-- Document text follows --

The former national sales director for a now-defunct Massachusetts pharmaceutical facility responsible for a deadly fungal meningitis outbreak was sentenced Tuesday in federal court in Boston in connection with conspiring to defraud the Food and Drug Administration.

Prosecutors said the New England Compounding Center fraudulently presented itself as a pharmacy dispensing drugs for physician-created prescriptions, when it actually operated as a manufacturer distributing drugs in bulk. Compounding centers mix customized medications for patients at their required strengths and dosages.

Robert Ronzio, 48, of North Providence, Rhode Island, was sentenced by U.S. District Court Judge Richard Stearns to time served. In 2016, Ronzio pleaded guilty to one count of conspiring to defraud the FDA. Ronzio cooperated with the government and testified at three trials of other defendants from the company.

-- Document text concluded --

What you will do:
(a) According to the news report on the Ronzio sentencing, which judge sentenced Robert Ronzio?
(b) Name every U.S. state and city mentioned in the news report on the Ronzio sentencing.
(c) Continue the news report on the Ronzio sentencing from its final sentence.

-- Dataset entries follows --

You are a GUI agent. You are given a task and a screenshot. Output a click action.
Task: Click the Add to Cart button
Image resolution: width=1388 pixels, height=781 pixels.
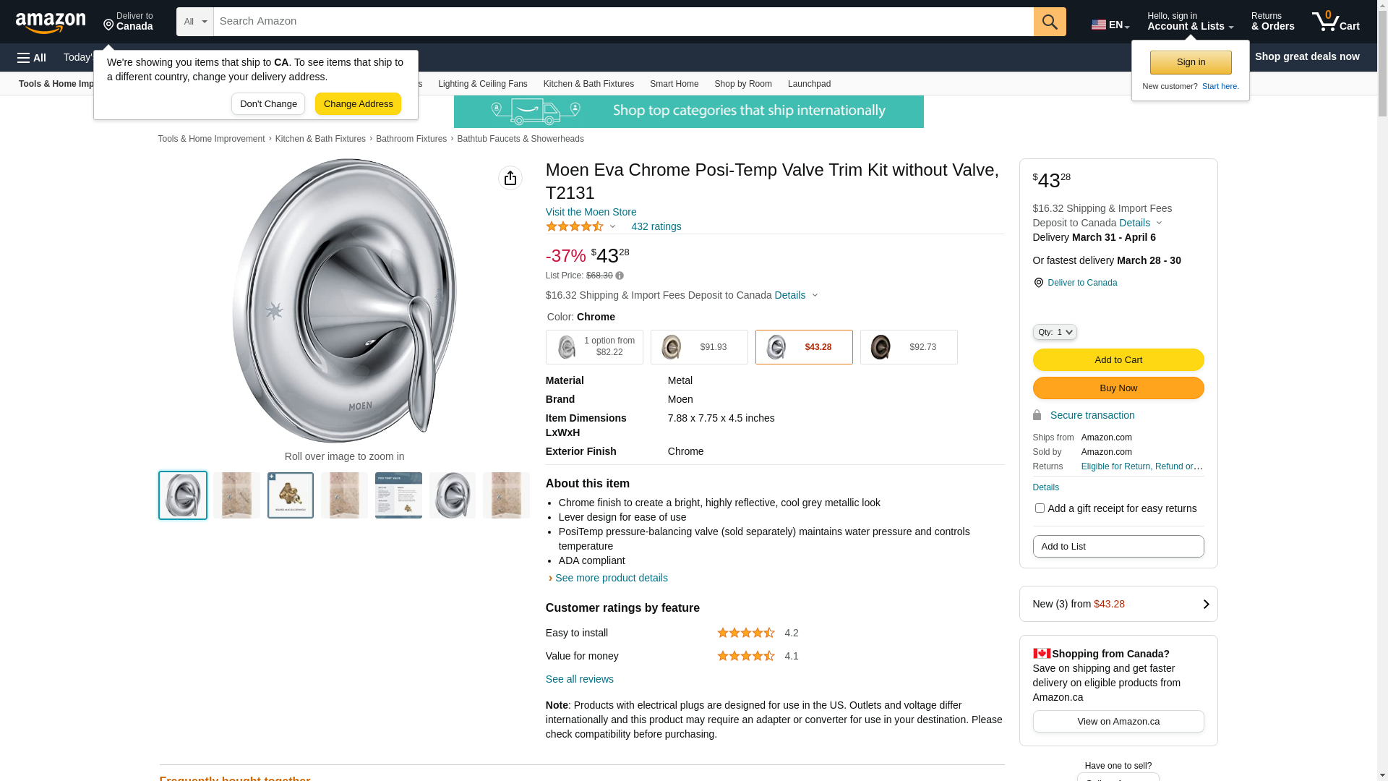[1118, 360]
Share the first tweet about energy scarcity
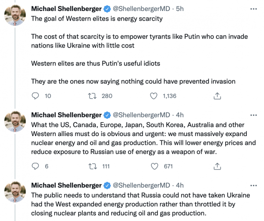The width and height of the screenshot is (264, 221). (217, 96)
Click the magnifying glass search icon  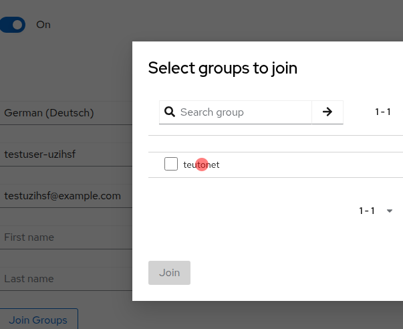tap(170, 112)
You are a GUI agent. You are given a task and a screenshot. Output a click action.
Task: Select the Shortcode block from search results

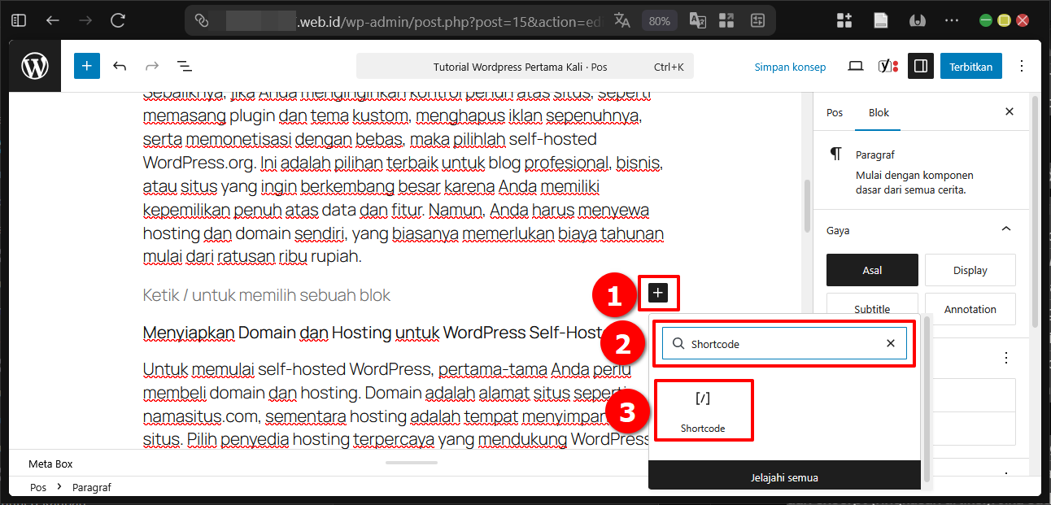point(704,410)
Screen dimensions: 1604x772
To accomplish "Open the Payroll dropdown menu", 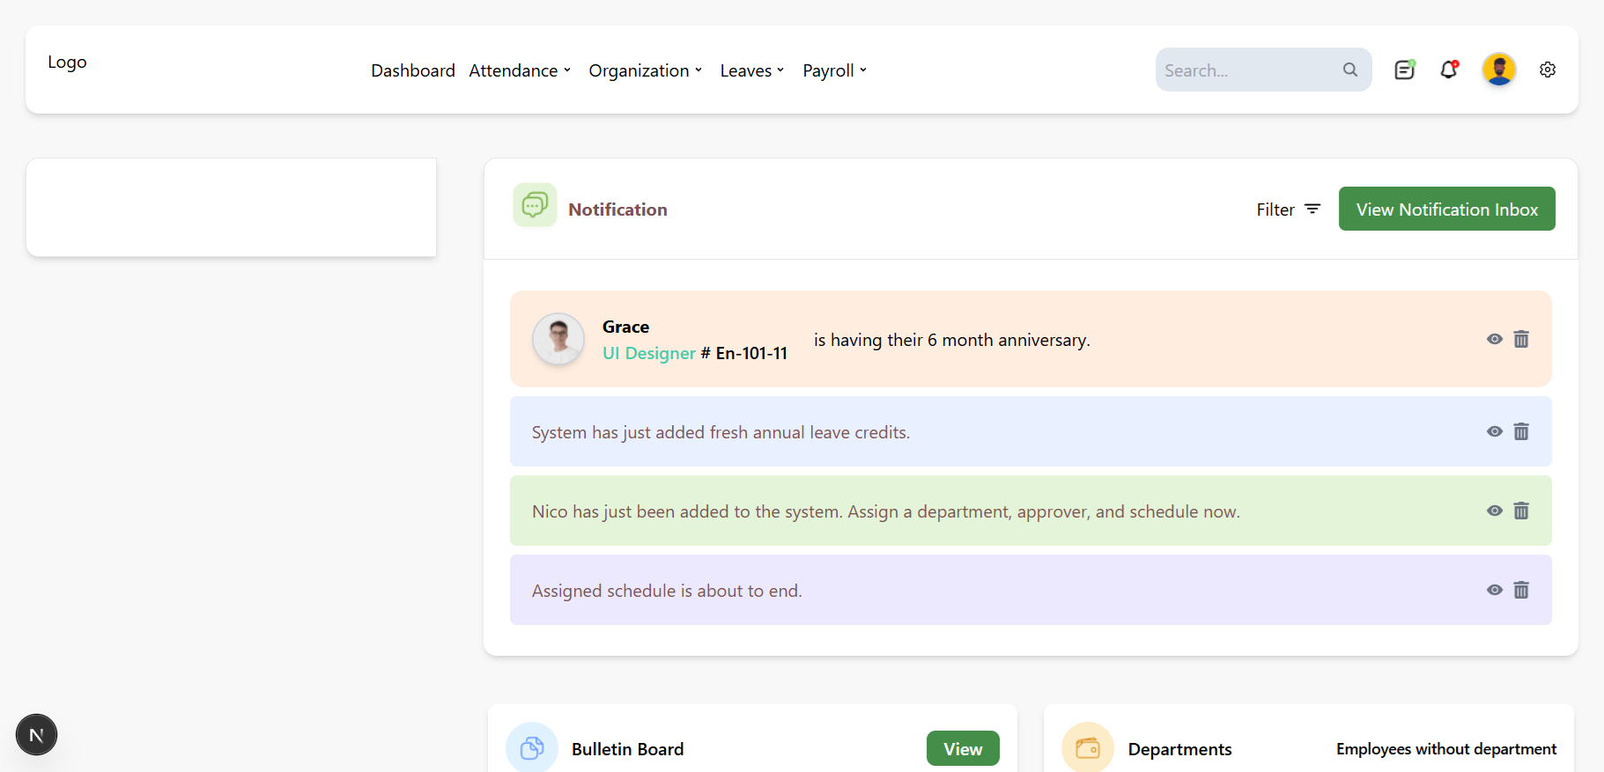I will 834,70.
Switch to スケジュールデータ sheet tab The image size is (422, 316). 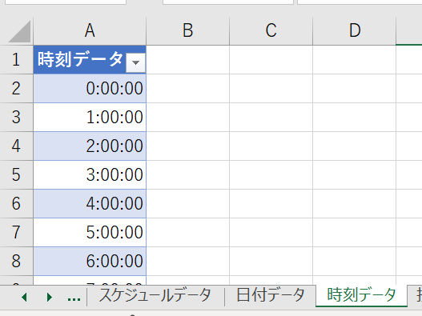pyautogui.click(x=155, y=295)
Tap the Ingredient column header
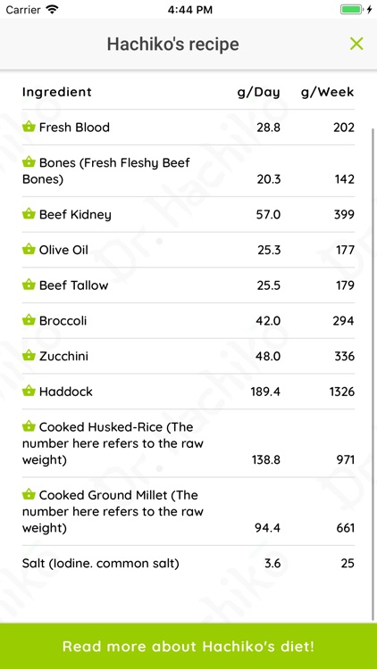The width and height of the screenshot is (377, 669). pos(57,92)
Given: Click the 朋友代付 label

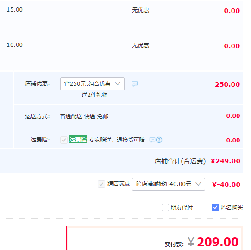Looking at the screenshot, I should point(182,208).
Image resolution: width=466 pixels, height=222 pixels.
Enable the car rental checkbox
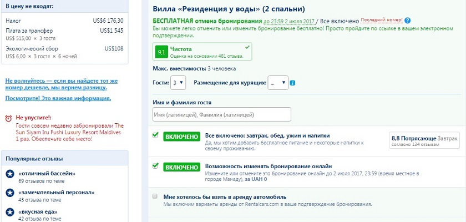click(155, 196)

-- Dataset entries concluded --

Responses to the tasks:
(a) U.S. District Court Judge Richard Stearns.

(b) Massachusetts, Boston, North Providence, Rhode Island

(c)
Mold-tainted steroid injections produced at the center caused the 2012 outbreak, which killed more than 100 people and sickened hundreds. Meningitis is a rare but serious disease that causes swelling of the membranes around the spinal cord and brain. The NECC's contaminated medical steroid injections were given mostly to people with back pain.

The company created what investigators called “work around” methods to make it appear to federal and state regulators that it was dispensing drugs that followed valid patient-specific prescriptions, when it really wasn’t, prosecutors said.

Ronzio admitted the reason for the work-around methods was to maintain the compounding center's status as a pharmacy and avoid heightened regulatory oversight by the FDA, prosecutors said.

In December 2014, following a two-year investigation, Ronzio and 13 other owners, employees, and associates of the company were charged in a 131-count indictment.

The indictment did not charge Ronzio with having any role in the drug manufacturing operations.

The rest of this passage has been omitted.